* THE REQUEST
Translate this sentence from the fishing forum thread below into Spanish: "Some years ago my good friend introduced me to flats fishing on his poling skiff for redfish, trout and whatever else was biting."

* QUOTED PASSAGE
▬▬▬▬▬▬▬▬▬▬
# long time lurker, just started posting



## hooked (May 16, 2011)

I'm from Texas and have been lurking on here for a while. I'm an avid fisherman who likes to take advantage of the great outdoors every chance I get. Now that I'm a father, I always take my kids fishing to create those same special memories. Some years ago my good friend introduced me to flats fishing on his poling skiff for redfish, trout and whatever else was biting. He tied all of his own flies and gave some to me. Since then I started making my own spoon flies and making the FSF spoon fly is purely a hobby for me which I really enjoy. If you would like to see them in visit http://www.fishrelish.net/home.html Attached are a couple pics...
Jeremy
View media item 335View media item 336View media item 341


----------



## sjrobin (Jul 13, 2015)

hooked said:


> I'm from Texas and have been lurking on here for a while. I'm an avid fisherman who likes to take advantage of the great outdoors every chance I get. Now that I'm a father, I always take my kids fishing to create those same special memories. Some years ago my good friend introduced me to flats fishing on his poling skiff for redfish, trout and whatever else was biting. He tied all of his own flies and gave some to me. Since then I started making my own spoon flies and making the FSF spoon fly is purely a hobby for me which I really enjoy. If you would like to see them in visit http://www.fishrelish.net/home.html
> 
> Jeremy


Welcome Jeremy. Another Texan here. So what part of Texas do you call home?


----------



## hooked (May 16, 2011)

sjrobin said:


> Welcome Jeremy. Another Texan here. So what part of Texas do you call home?


Thanks...I'm south of the Houston (League City area), probably 25 minutes from the coast.


----------



## WillW (Dec 6, 2012)

Welcome. BMT area


----------
▬▬▬▬▬▬▬▬▬▬
* AVAILABLE DATA

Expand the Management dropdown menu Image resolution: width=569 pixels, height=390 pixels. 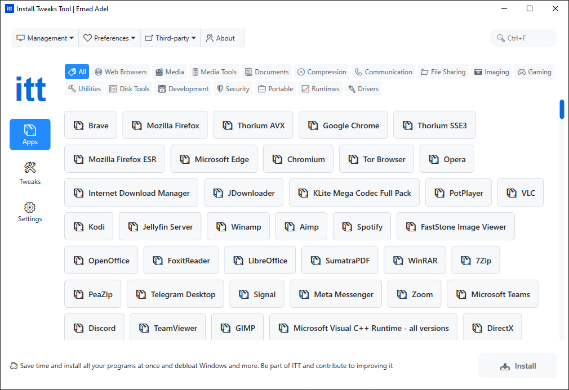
▬▬▬▬▬▬▬▬▬▬
* TASK RESULT
Hace algunos años, mi buen amigo me inició en la pesca en bajíos a bordo de su lancha de pértiga, en busca de corvinas rojas, truchas y cualquier otra cosa que estuviera picando.